TEXT PROVIDED:
=======

What is HIPAA Compliance and Why is it Important for Your Business

HIPAA compliance is critical to success in any healthcare field, regardless of the nature of the health condition being treated. It doesn’t matter if you’re working with physical problems or psychiatric medicine; compliance applies to workers in all divisions, whether it be in Cardiology, Neurology, Oncology, Occupational Therapy or Mental Health.

Any time the nature of your job involves working with patients who are receiving professional treatment, you must respect their inherent right to privacy and protection of their personal information that you hold. You have access to knowledge about the person that not everyone generally knows; this gives you power, and power should never be misused.

Compliance means respecting the rules and maintaining the confidentiality of every person whose protected health information (PHI) you have the privilege to know.

PHI includes:

  1. Names
  2. Addresses or other geographical identifiers
  3. Birthdays and other dates directly related to the client
  4. Phone and fax numbers
  5. Social security numbers
  6. Email addresses
  7. Diagnoses
  8. Prescribed medications
  9. Types of treatment received

Other identifying information that should be avoided includes account numbers, health plan numbers, certificate or license numbers, license plate numbers, student or employee ID numbers, medical records, videos and photographs.

=======

ENTRIES SUPPLIED:
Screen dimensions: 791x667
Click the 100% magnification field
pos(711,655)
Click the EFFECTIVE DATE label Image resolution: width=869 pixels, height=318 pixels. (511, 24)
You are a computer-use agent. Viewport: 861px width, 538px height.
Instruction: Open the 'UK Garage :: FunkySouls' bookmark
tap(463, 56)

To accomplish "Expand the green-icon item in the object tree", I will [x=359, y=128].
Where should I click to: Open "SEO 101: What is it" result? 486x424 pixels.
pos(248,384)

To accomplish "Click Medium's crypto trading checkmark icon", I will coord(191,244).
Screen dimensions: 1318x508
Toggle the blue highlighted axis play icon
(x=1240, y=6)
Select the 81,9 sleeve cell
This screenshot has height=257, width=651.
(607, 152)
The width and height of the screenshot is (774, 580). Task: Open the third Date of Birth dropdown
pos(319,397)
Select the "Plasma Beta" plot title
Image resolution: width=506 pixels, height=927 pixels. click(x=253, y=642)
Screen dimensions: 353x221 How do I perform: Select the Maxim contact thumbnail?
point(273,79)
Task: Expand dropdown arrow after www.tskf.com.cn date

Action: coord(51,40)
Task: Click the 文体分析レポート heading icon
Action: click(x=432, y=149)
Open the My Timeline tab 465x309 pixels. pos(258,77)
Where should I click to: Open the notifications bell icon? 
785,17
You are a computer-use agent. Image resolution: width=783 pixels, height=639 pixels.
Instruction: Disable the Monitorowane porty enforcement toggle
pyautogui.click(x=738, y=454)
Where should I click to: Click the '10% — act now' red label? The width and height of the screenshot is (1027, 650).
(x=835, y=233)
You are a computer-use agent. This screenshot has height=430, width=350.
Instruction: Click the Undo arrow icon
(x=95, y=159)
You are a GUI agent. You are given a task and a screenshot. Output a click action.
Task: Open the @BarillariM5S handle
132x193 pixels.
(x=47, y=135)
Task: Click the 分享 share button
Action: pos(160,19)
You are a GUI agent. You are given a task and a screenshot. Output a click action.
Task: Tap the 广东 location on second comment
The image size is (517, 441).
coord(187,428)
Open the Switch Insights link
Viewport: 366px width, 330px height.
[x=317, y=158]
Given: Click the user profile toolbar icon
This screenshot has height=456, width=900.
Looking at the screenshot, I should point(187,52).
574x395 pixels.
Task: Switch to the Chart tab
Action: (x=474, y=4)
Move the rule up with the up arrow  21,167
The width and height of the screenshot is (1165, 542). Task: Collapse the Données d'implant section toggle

=======

THINGS TO DO:
A – In the text on HIPAA compliance, what does the abbreviation PHI stand for?
B – Carry on the text about HIPAA compliance, starting after its last sentence.

RESULTS:
A – Protected health information.

B –
If it’s something you wouldn’t want others to have access to or know about you, you shouldn’t release it without the permission of others, either. Consent is key. You must never release PHI without getting verbal or written consent from the person the information pertains to (or, in some cases, legally belongs to).

There are some exceptions to the rule.   In certain cases, it is okay to break confidentiality and release a person’s protected health information without their consent. However, you must ensure that you are doing it only in these specified circumstances:

  • If you suspect child abuse or neglect
  • If you suspect the abuse of an at-risk adult or elder
  • If you suspect domestic violence
  • If a person is at risk or harming themselves or is a danger to themselves or others
  • You are being subpoenaed by a court of law

Always make sure that you stay up to date with HIPAA regulations and the ways that you can comply. Making one small mistake could cost your job. It’s never a bad idea to educate yourself and remind yourself of what you need to do to make sure that a costly mistake like that doesn’t happen.